● **DOCUMENT SECTION**:
[Start of section]

Up Close and in Focus: Presbyopia Drug Treatments

The words of this opening sentence are blurry blobs on the screen, as this author is one of the 1.8 billion people worldwide with age-related far-sightedness — or presbyopia. Thanks to increased life expectancy and population growth, this figure is set to become 2.2 billion by 2030. Presbyopia is a growing concern, hence the proliferation of treatments. To go into the medical arsenal — along with reading glasses, contact lenses and refractive surgery — comes a pharmacological solution. Is there anything drugs can’t attempt to solve? In this case, it’s the FDA-approved pilocarpine — or Vuity™ (Allergan, an AbbVie company), as most of us call it. 

In 2022,  Grzybowski et al. published Pharmacological Treatment in Presbyopia* which explores the latest developments in this particular pipeline, including pilocarpine.

There’s a Drop for That…

Up Close and in Focus: Presbyopia Drug Treatments

So, how do topical solutions for presbyopia work? To answer that, a discussion of the physiological roots of presbyopia is in order. Accommodation is the function of the eye that tunes the refractive power to focus on near objects, the way a lens in a camera can bring near objects into clarity with the turn of a ring. Unlike a camera lens, the eyes use ciliary muscle contraction, pupillary constriction, and convergence of both eyes. When the lens permanently stiffens, lens thickening is limited and thus, near focusing becomes a blur. What the pilocarpine intends to do, and where most of the drug research money for presbyopia is going, is to induce temporary miosis — this causes a pinhole effect resulting in an increase of depth of focus.

Pilocarpine and another miotic agent, phentolamine, are the only single therapy drugs that have been researched — the rest have been used in combination with other agents. 

Pilocarpine HCl ophthalmic solution (1.25%), the FDA-approved agent for presbyopia can induce miosis and ciliary body contraction, which would also help in lens accommodation. But what about the downsides? According to studies, “the most common adverse event related to this agent in the pooled data was headache at 14.9%. Conjunctival hyperemia, vision blur and eye pain were reported in 5.1, 4.5 and 4.3% of patients in the treatment group, respectively. 

Phentolamine works in the same manner as pilocarpine — only so far, the positives haven’t come close to the FDA-approved treatment. Experiments with adding anti-inflammatory or vasoconstrictive agents to minimize adverse events of conjunctival injection or ocular inflammation have also taken place with mixed results. A phase 2 study on a combined drug of carbachol and brimonidine is showing promise (Brimochol) and the results of the phase 3 study could see another product approved by the FDA.

[End of section]

● **DATA RECORDS**:
[Start of section]

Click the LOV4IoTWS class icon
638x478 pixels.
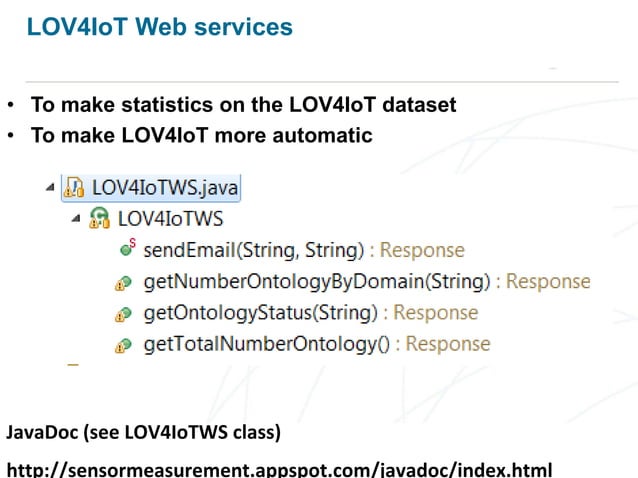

[End of section]
[Start of section]

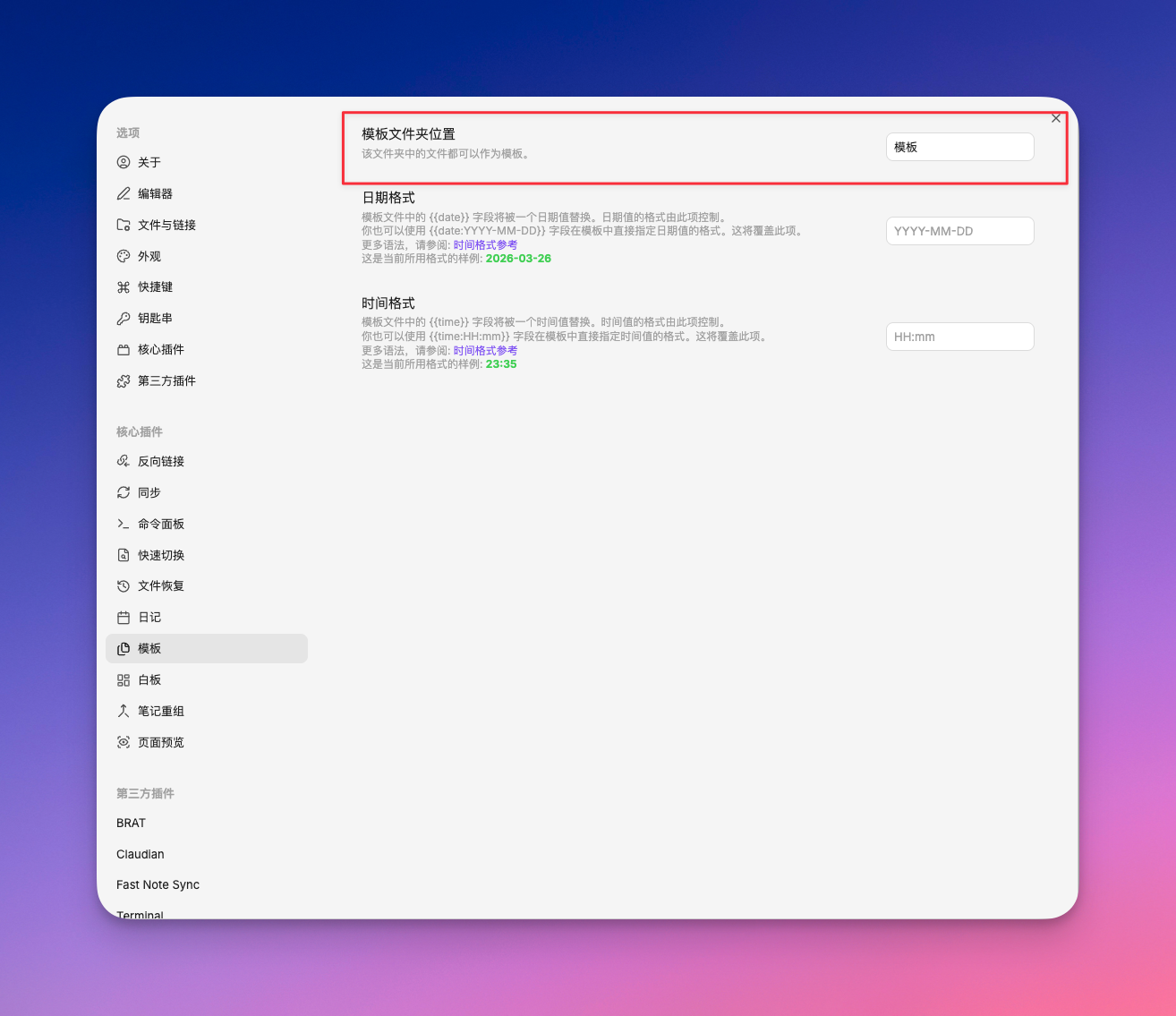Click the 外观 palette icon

[End of section]
[Start of section]

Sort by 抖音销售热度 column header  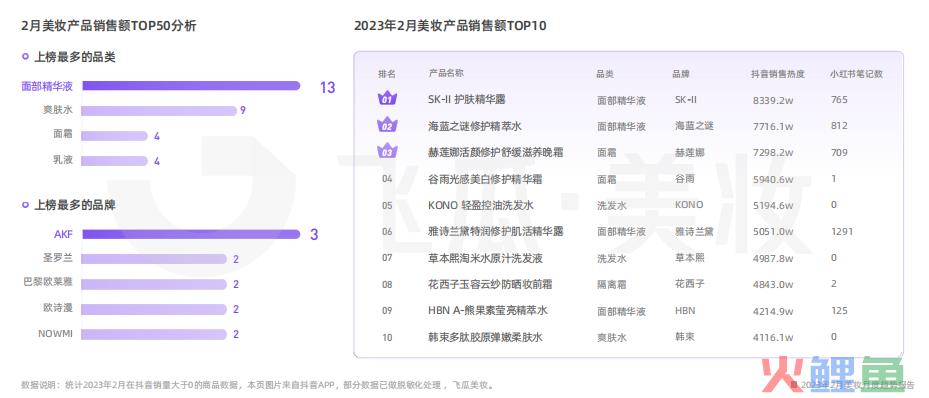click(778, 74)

[End of section]

● **REQUIRED ACTIONS**:
- A) Answer these questions from the presbyopia article:
(i) How many people worldwide is presbyopia expected to affect by 2030?
(ii) What is the concentration of the FDA-approved pilocarpine HCl ophthalmic solution?
(iii) Which two drugs does the combined drug in the phase 2 study pair together?
- B) Extract the passage of the presbyopia article between "Phentolamine works in" and "by the FDA.", inclusive.
- C) Does the presbyopia article support each statement below? Answer yes or no, and quote the words of the article that decide it.
(i) Phentolamine is one of only two single therapy drugs that have been researched for presbyopia.
(ii) Eye pain was the most common adverse event linked to pilocarpine.
(iii) Like a camera lens, the eyes bring near objects into focus by turning a ring.

● **EXERCISE RESPONSES**:
- A)
(i) 2.2 billion
(ii) 1.25%
(iii) Carbachol and brimonidine

- B)
Phentolamine works in the same manner as pilocarpine — only so far, the positives haven’t come close to the FDA-approved treatment. Experiments with adding anti-inflammatory or vasoconstrictive agents to minimize adverse events of conjunctival injection or ocular inflammation have also taken place with mixed results. A phase 2 study on a combined drug of carbachol and brimonidine is showing promise (Brimochol) and the results of the phase 3 study could see another product approved by the FDA.

- C)
(i) Yes: "Pilocarpine and another miotic agent, phentolamine, are the only single therapy drugs that have been researched"
(ii) No: "the most common adverse event related to this agent in the pooled data was headache at 14.9%"
(iii) No: "Unlike a camera lens, the eyes use ciliary muscle contraction, pupillary constriction, and convergence of both eyes."